### THE INPUT
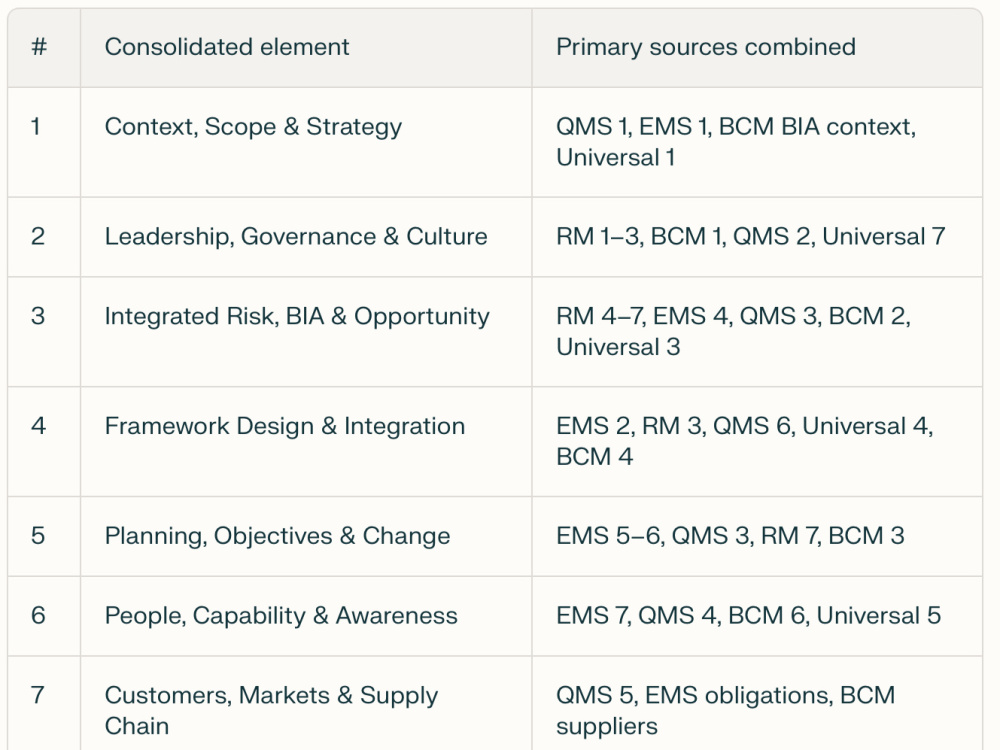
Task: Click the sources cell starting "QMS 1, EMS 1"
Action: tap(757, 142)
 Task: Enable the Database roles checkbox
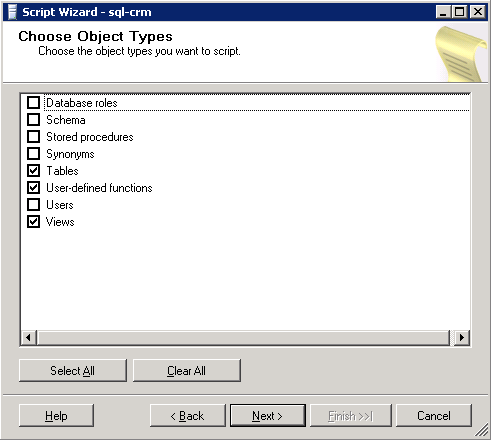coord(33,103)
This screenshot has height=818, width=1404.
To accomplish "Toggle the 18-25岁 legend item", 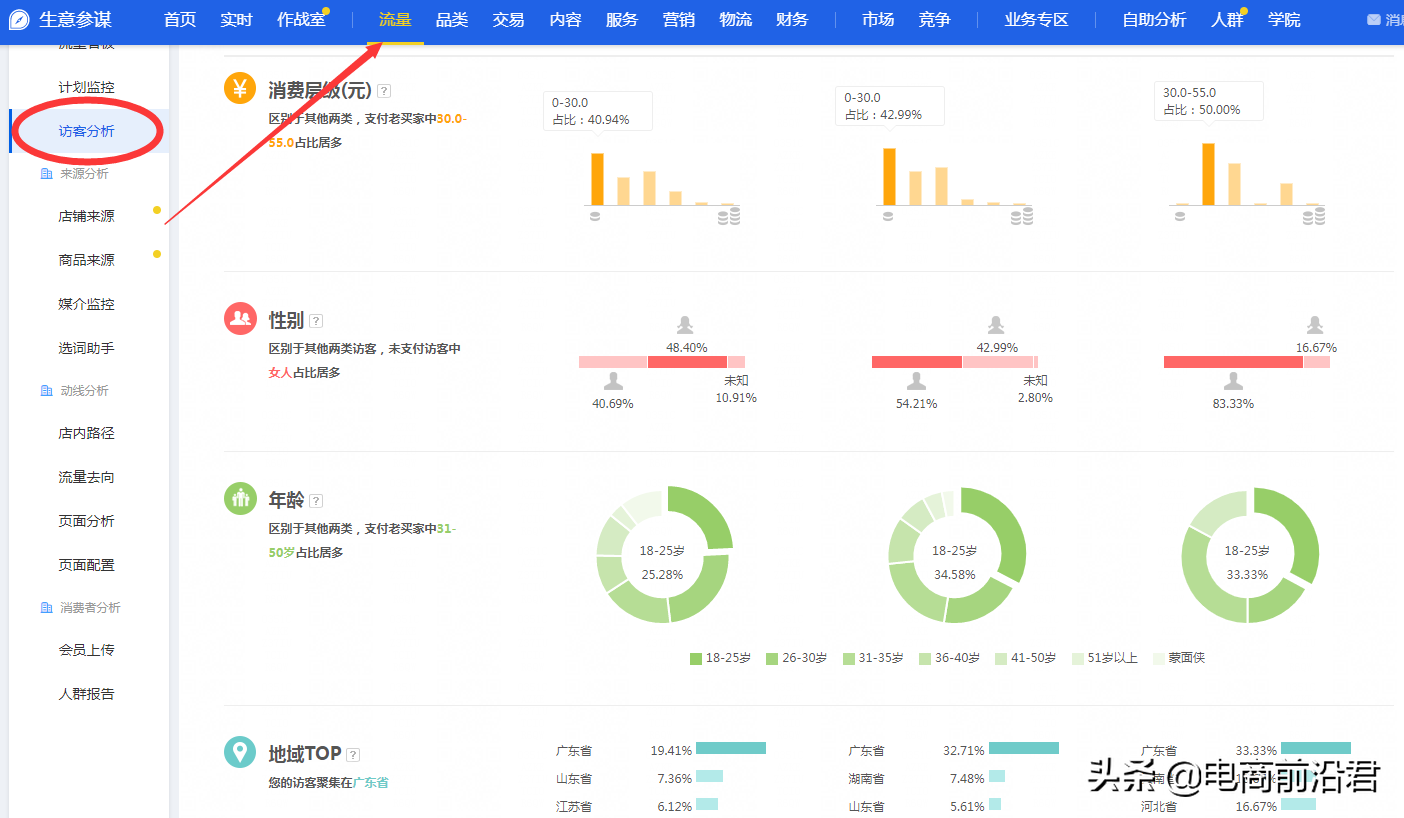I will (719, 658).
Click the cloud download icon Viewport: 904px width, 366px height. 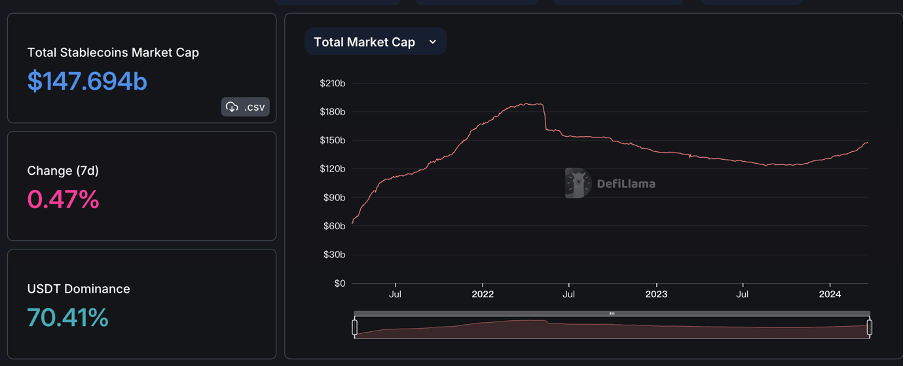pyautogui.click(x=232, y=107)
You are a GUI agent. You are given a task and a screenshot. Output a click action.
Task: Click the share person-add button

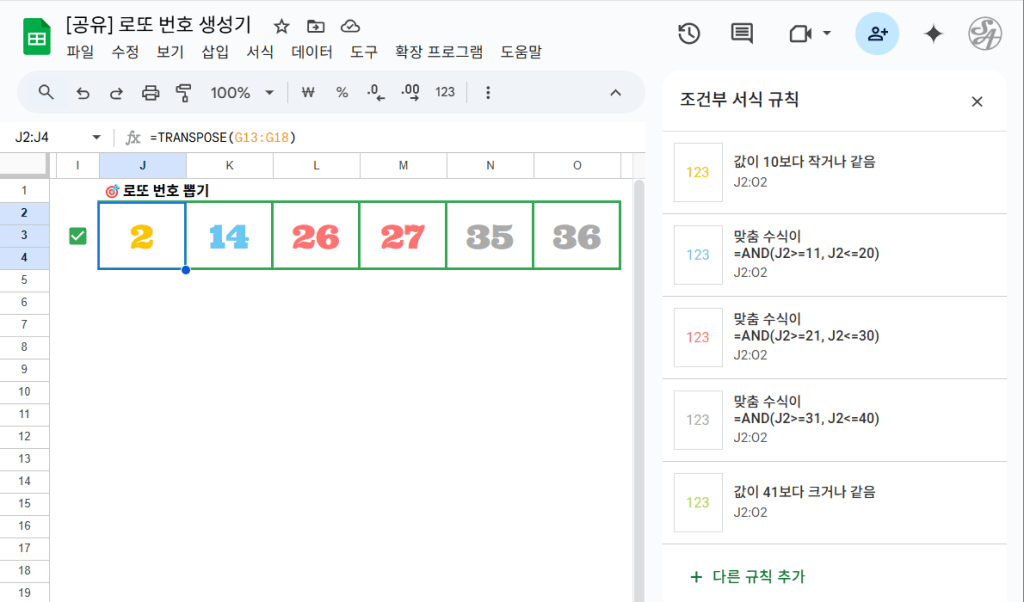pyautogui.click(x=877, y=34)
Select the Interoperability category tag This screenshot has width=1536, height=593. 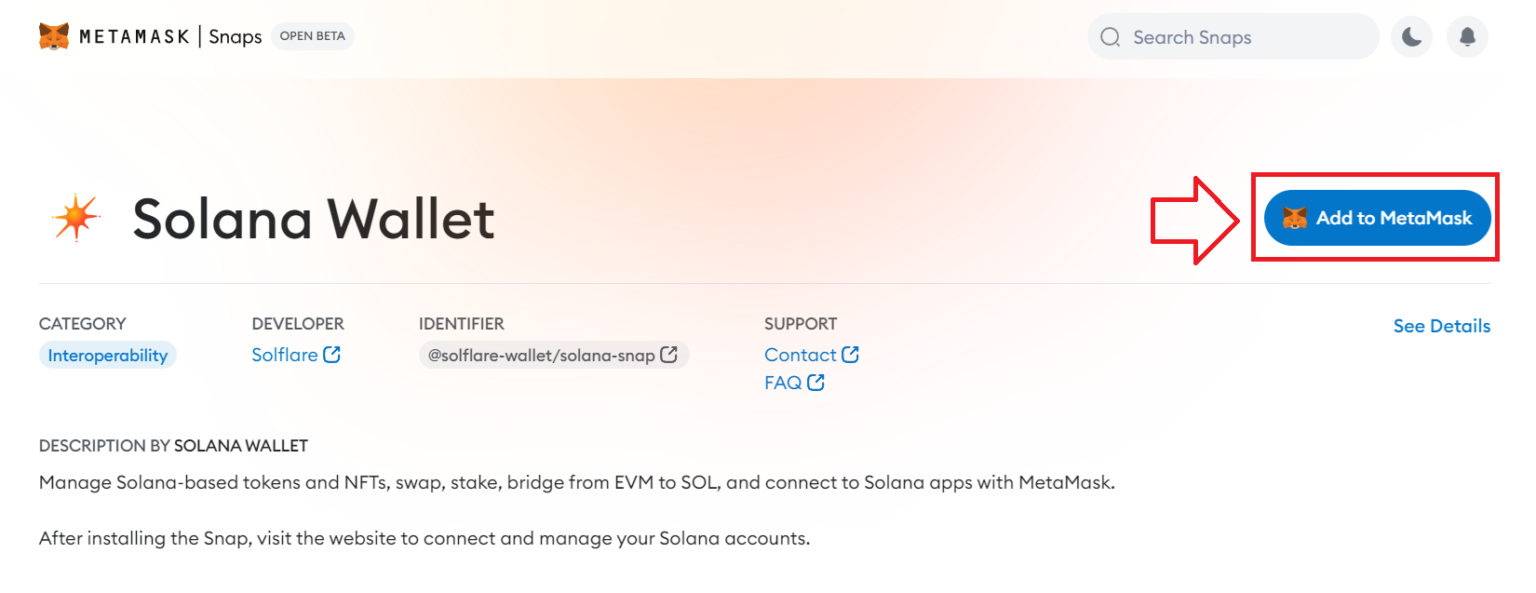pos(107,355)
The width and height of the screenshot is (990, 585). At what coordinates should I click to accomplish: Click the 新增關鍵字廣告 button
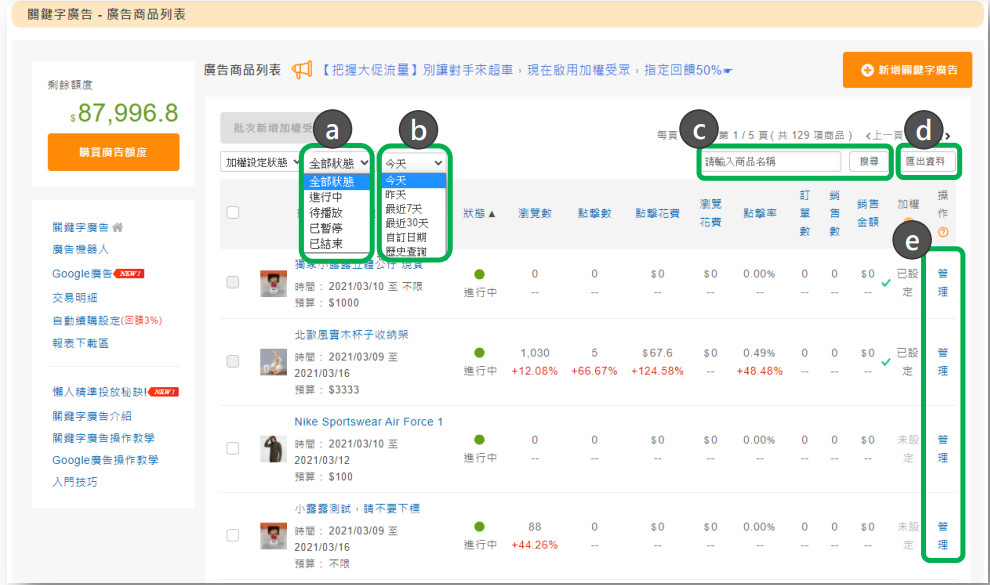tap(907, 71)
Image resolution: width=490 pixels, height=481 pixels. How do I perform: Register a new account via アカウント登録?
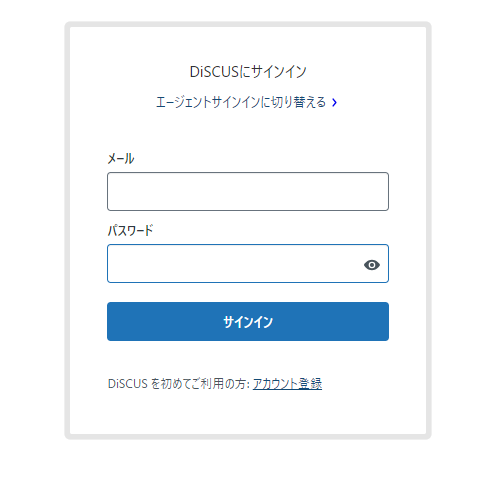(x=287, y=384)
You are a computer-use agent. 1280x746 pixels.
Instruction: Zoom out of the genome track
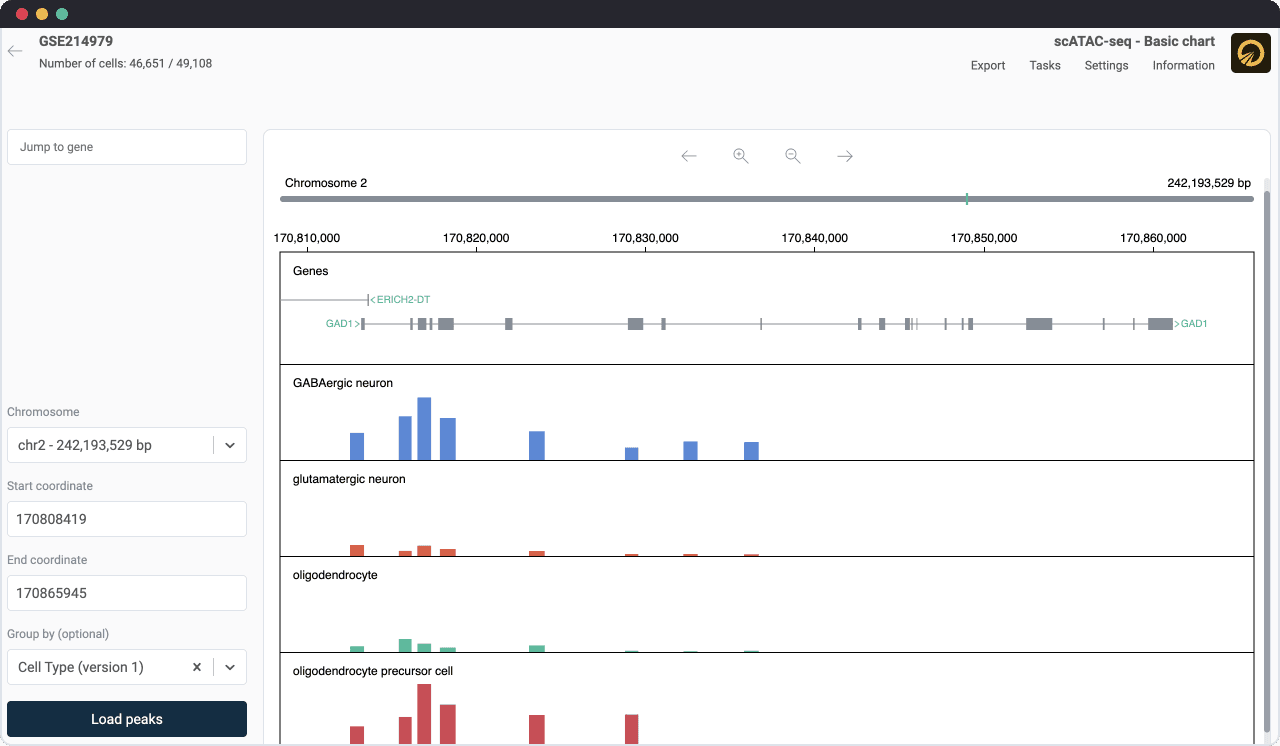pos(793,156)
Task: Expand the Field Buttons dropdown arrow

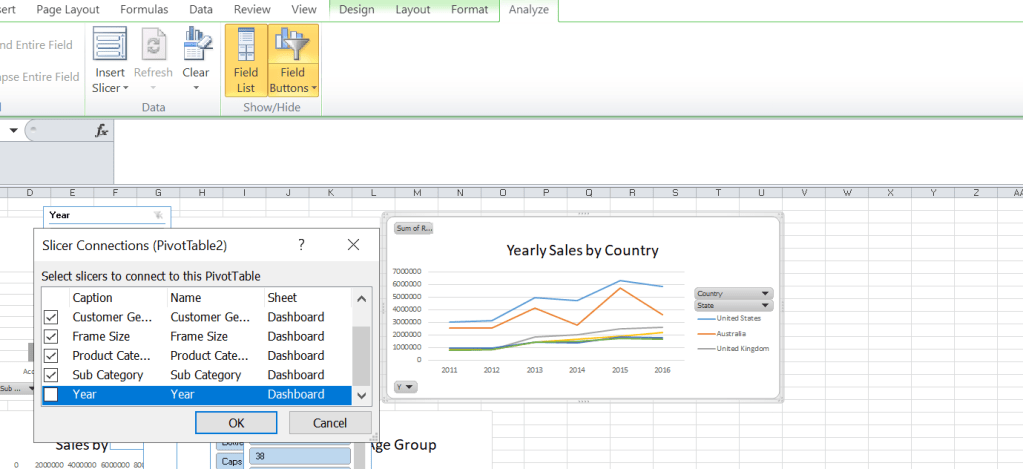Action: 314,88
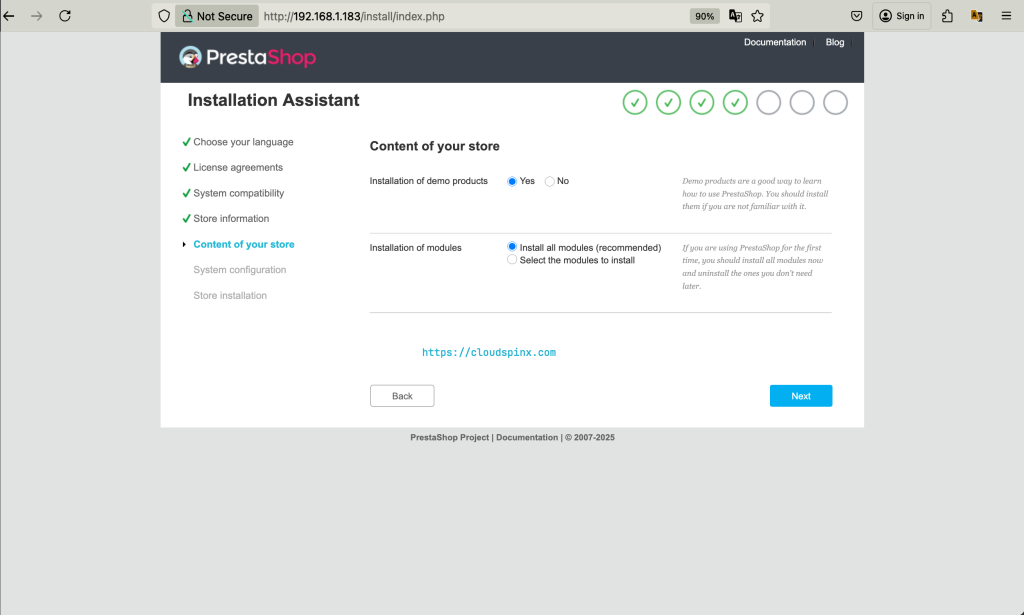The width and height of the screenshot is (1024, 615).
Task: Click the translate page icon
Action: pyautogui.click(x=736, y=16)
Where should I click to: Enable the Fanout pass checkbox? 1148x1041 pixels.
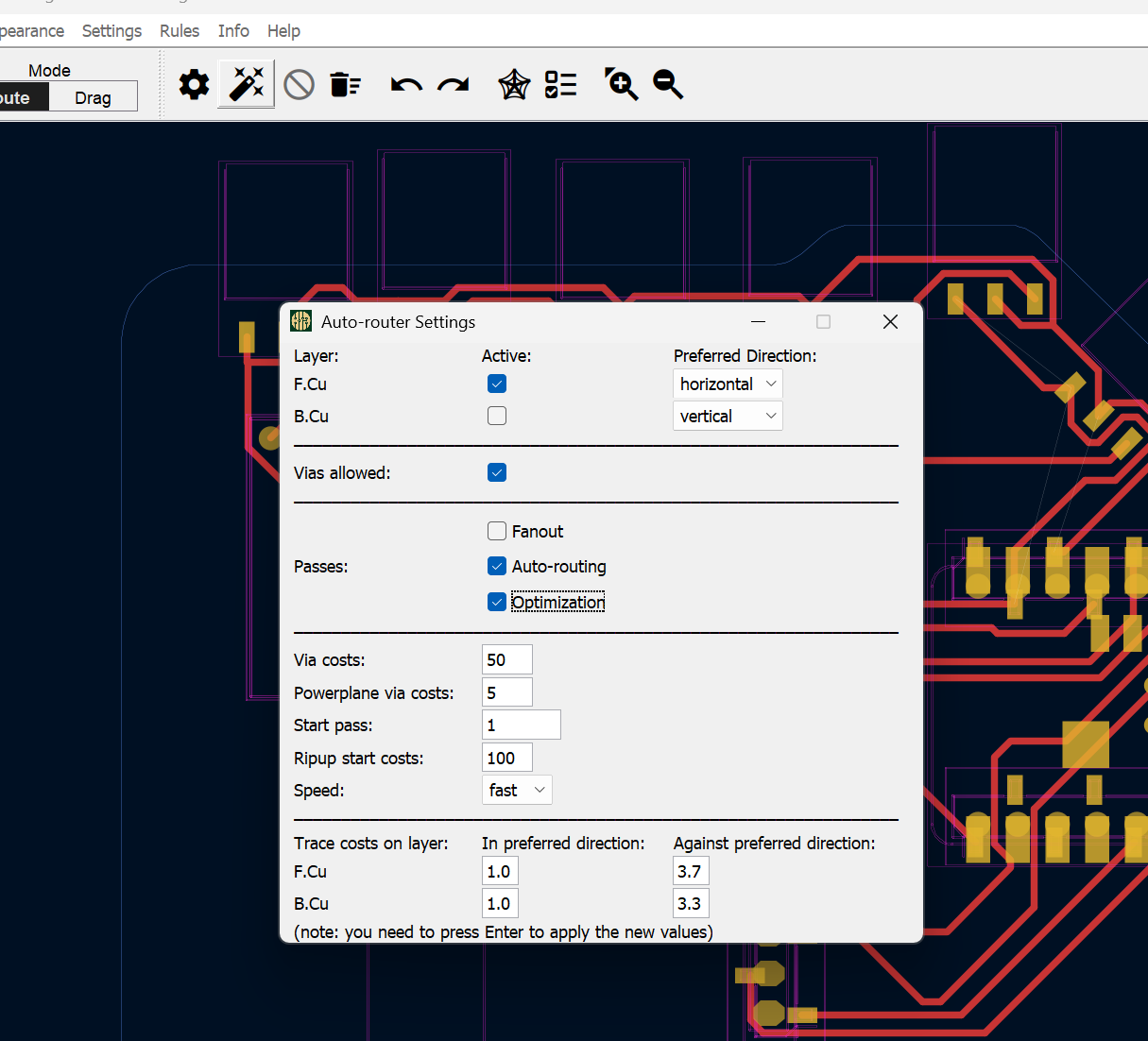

### WHAT THE TASK REQUIRES
Copy exactly, please, every line from the one holding "Instruction: Zoom out of the genome track" through the last line of the data, both ends included, and no pictures.

### RESPONSE AREA
Instruction: Zoom out of the genome track
pos(793,156)
Task: Expand the Field Buttons dropdown arrow

Action: 314,88
The width and height of the screenshot is (1024, 615).
Task: Click the translate page icon
Action: pyautogui.click(x=736, y=16)
Where should I click to: Enable the Fanout pass checkbox? 1148x1041 pixels.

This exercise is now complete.